Having a baby is supposed to be one of life’s most wonderous events. But for the one in seven new mothers and one in 10 new fathers who experience postnatal depression, it can be the beginning of one of the most painful stages of their lives.
After observing couples’ journeys into parenthood for over 15 years, Daily Life’s counsellor Elly Taylor says that people are simply unprepared for how a baby will change them as individuals and as a couple, which can lead to postnatal anxiety and depression.
‘We have Hollywood expectations about what parenthood is going to be like,’ says Taylor who is the author of Becoming Us. ‘Most parents experience the reality of parenthood very differently. They think there is something wrong with them and this causes conflict in their relationship and they end up struggling.’
Taylor says that most new parents transition through the same stages as they adjust to their new roles. The future happiness of the couple and stability of the family depends on how well couples work through and support each other during these stages.
Stage 1: Pre-baby preparation
Pre-baby preparation is all-important says Taylor, although this doesn’t just mean painting the nursery and assembling the cot.
‘The couples who are most prepared for the reality of parenthood and anticipate that there will be changes that they will need to adapt to, adjust to parenthood more easily,’ says Taylor.
Expectant parents should have some awareness about what a baby will do to their social lives, sleep, sex life, work/life balance, as well as understanding that they’re going to make mistakes.
Also, breastfeeding can be harder than expected and post-baby bodies take more time to heal than the standard two-week period allowed for princesses, celebrities and celebrity princesses.
Stage 2: Becoming aware
This stage usually occurs about three months after the baby is born. Shock, disillusionment and ambivalence are typical. Things have settled down a bit and the reality of what parenthood is really like starts to sink in.
Taylor says that new parents should give themselves the time and the space to adjust to their new life and new roles.
‘Parents are rushing — and struggling — to get things back to normal but it isn’t necessarily in their interest to do that. They should be thinking about the “new normal” instead,’ she says.
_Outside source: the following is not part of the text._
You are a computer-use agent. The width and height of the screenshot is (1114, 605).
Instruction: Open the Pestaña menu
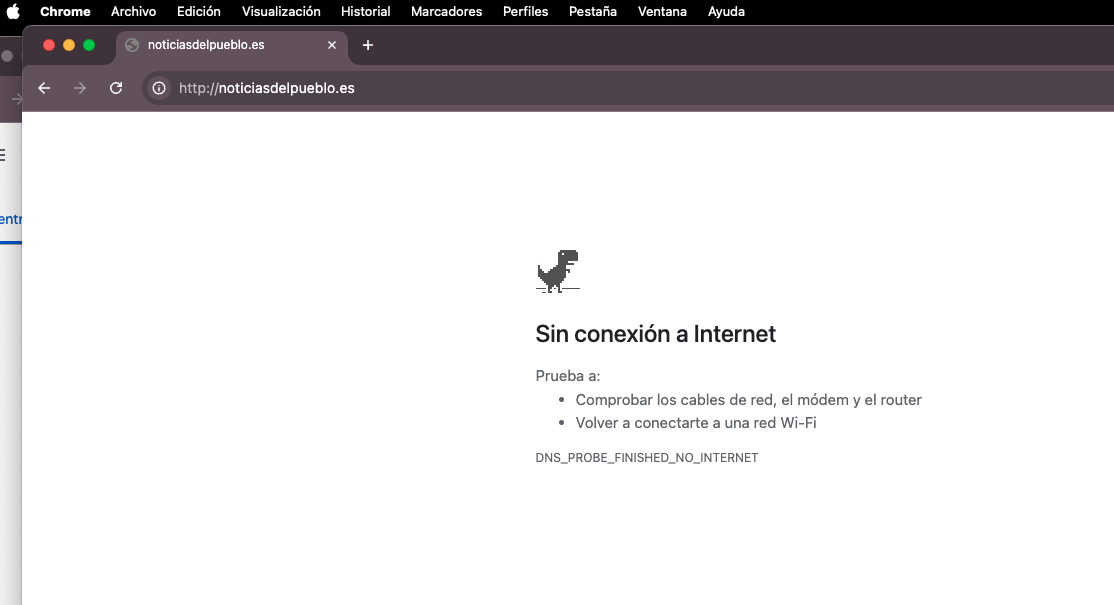click(x=593, y=12)
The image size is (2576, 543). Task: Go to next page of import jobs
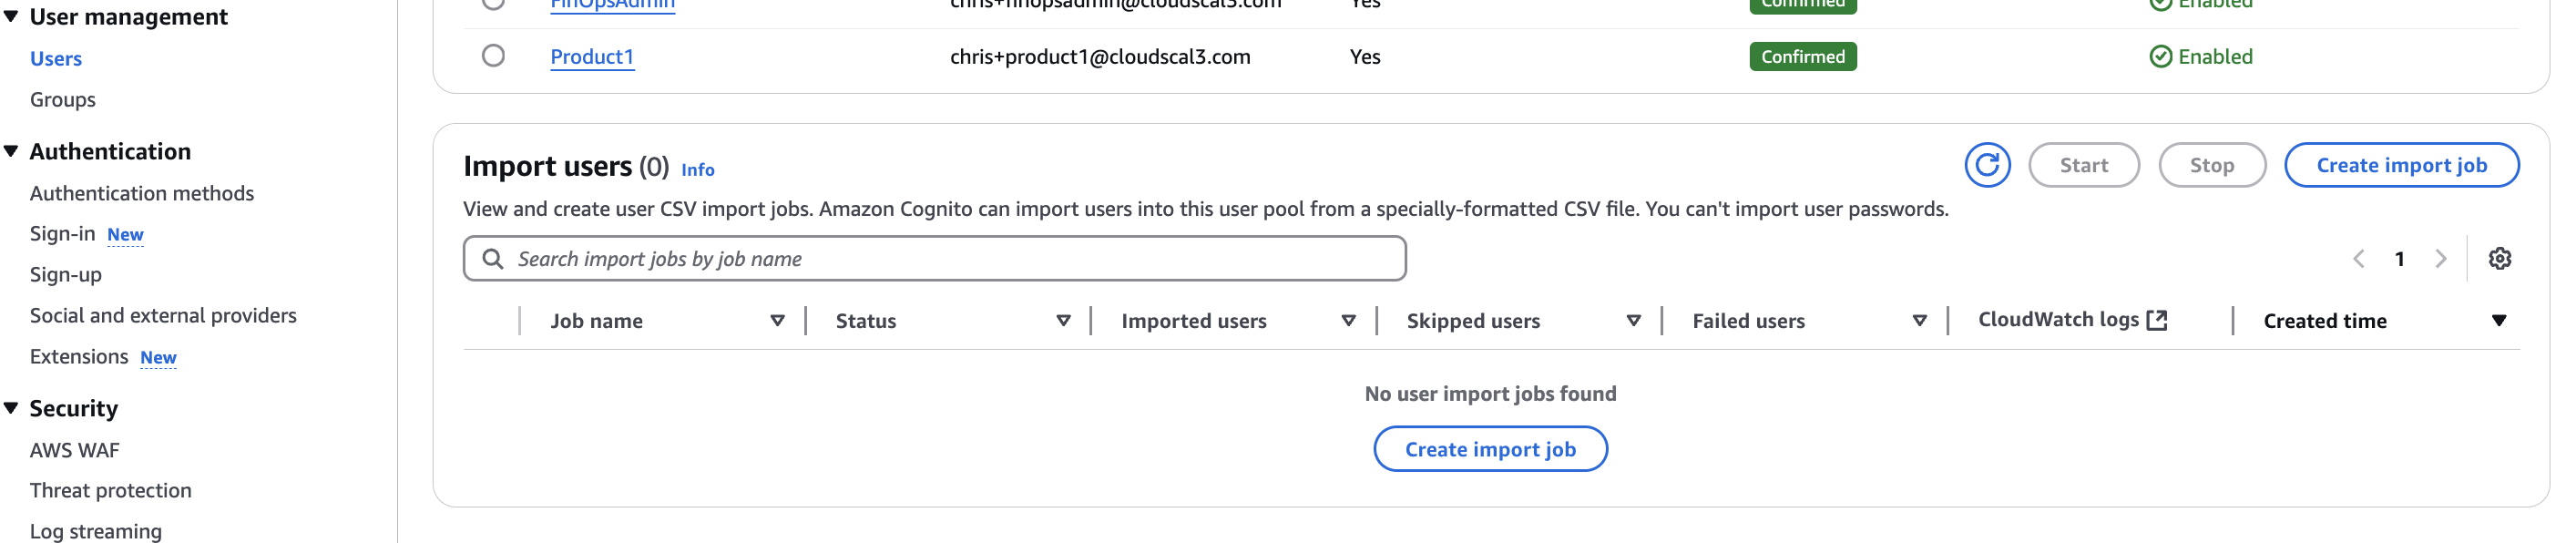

Stage 3: Adjusting expectations
This stage can occur anywhere between birth and six months. It’s about closing the gap between the new parents’ expectations prior to birth and the reality they’re now experiencing. Conflict often arises when couples are not meeting each other’s expectations about parenthood.
‘Couples need to work through what they expected and why. Often their expectations were really unrealistic and unhealthy,’ Taylor says.
‘It’s a lot easier to change your expectations than it is to change your partner. When you realise that you just weren’t prepared then it stops couples blaming each other for the problems they’re having.’
Stage 4: Understanding your family’s needs
This is the time to put in place the foundations for the family by identifying what each member of the family needs.
‘You’ve been so focused on the baby’s needs, but parents have needs too and it’s about working out a way for the new family dynamic to work,’ says Taylor.
Stage 5: Expanding emotional intelligence
Parents are often overwhelmed by the heightened emotions that accompany parenthood. The highs are higher the lows are lower — and the stretch in between the highs and lows can be intense.
‘This stage is really pivotal because if parents can recognise that the increased emotionality serves them and they work out how utilise the emotions by becoming more emotionally intelligent, it can take them to new depths in their relating and sharing,’ Taylor says.
‘But if the dad doesn’t know how to handle the mum’s increased emotionality — if he feels like he has to problem solve or is frightened by it — he can start to emotionally withdraw. This can increase her risk of postnatal anxiety and depression.’
Stage 6: Identity and self-esteem
The 6-18 month period after the baby is born is about bedding down your new identity as a parent. Your relationship with your partner is critical in defining your new sense of self.
‘Even very confident, capable career women can feel very vulnerable as new mothers and the same is true for new fathers. If we haven’t resolved some of the previous issues and we are feeling disconnected and critical of our partners we can inadvertently undermine their new sense of who they are as a mother or a father,’ Taylor says.
Stage 7: Growing together through differences
Nora Ephron famously said, ‘Having a baby is like throwing a hand grenade into a marriage.’
This stage is about recognising that differences and conflict are normal in new families. Trusting that these differences can be worked through is vital.
‘All couples have the same conflicts. It’s often not about what the conflict is about but rather how they approach it,’ Taylor says.
Stage 8: Connection or disconnection
‘If couples have managed the previous stages well, they will become more connected and lay solid roots for the family’, says Taylor. ‘If they haven’t managed the previous stages well they will become increasingly disconnected.’
If you’ve just thought, ‘Oh crap!, we haven’t mastered any of these stages and my home life is like a war zone or a frosty deadlock,’ then don’t despair. It’s not too late to get a new perspective on parenthood and repair your relationship.
‘Couples can come to recognise that it’s not anyone’s fault. They can forgive each other and begin to have conversations to heal the hurt that being unaware, unprepared and unsupported may have caused,’ Taylor says.